24 de dez. de 2012

~.~.~.~.~ Sala da Poeisa ~.~.~.~.~

Além da vida
(Adryelle Tarachucky)

Quanto mais as horas passavam, mais ele agonizava...
A partida repentina de sua amada o deixara desnorteado,
A dor era inebrieante, delírios o atormentavam, a falta dela o torturava durante o dia.

Fácil era o riso em seus lábios quando ela estava a seu lado,
Agora apenas lágrimas percorrem sua face, abatido, abalado, exausto...
Cansou-se de sofrer, encerrou-se em fim...
Encontrou-a novamente, linda e sútil como sempre forá.
Amor! jamias a deixarei novamente, jamais....

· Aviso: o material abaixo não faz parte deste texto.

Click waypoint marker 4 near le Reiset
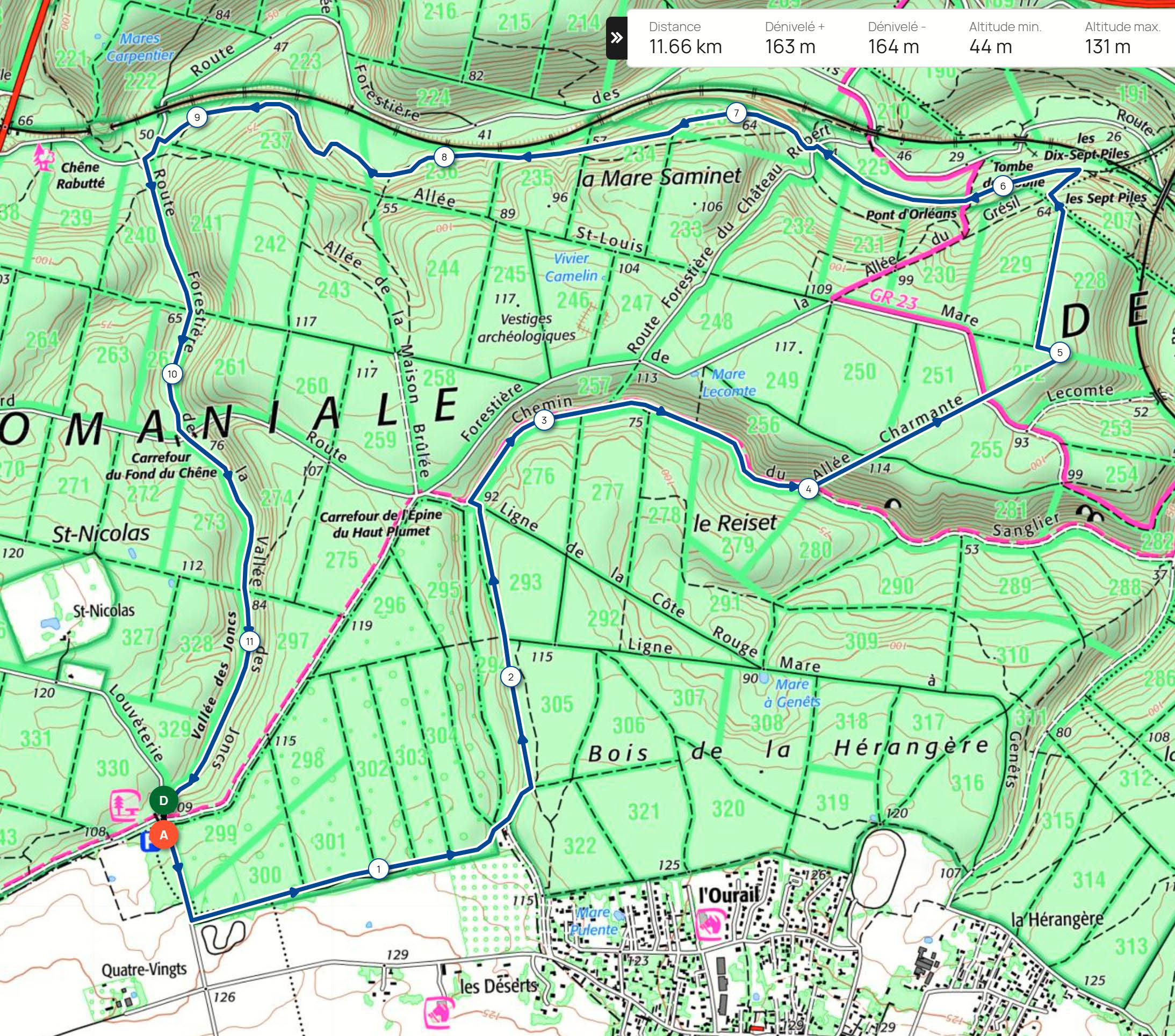This screenshot has width=1175, height=1036. tap(808, 490)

Nossos corpos para sempre juntos, e nossas almas na eternidade também,
Teu rosto iluminando o meu, ah amor, hoje e sempre, juro-te sem nem pensar
Meu coração eternamente será seu...




8 de dez. de 2012

Sala da Poetisa ( 3 em 1)

Medo
 (Adryelle Tarachucky)

Estou com medo de mim
Medo da vida
Medo do mundo ao meu redor
Medo de não consegui me levantar.
As quedas são freqüentes e
A cada passo sinto menos
Minhas pernas, a cada dia
Sinto mais o frio do medo
Frio sem cor, sem vento, congelante, cortante...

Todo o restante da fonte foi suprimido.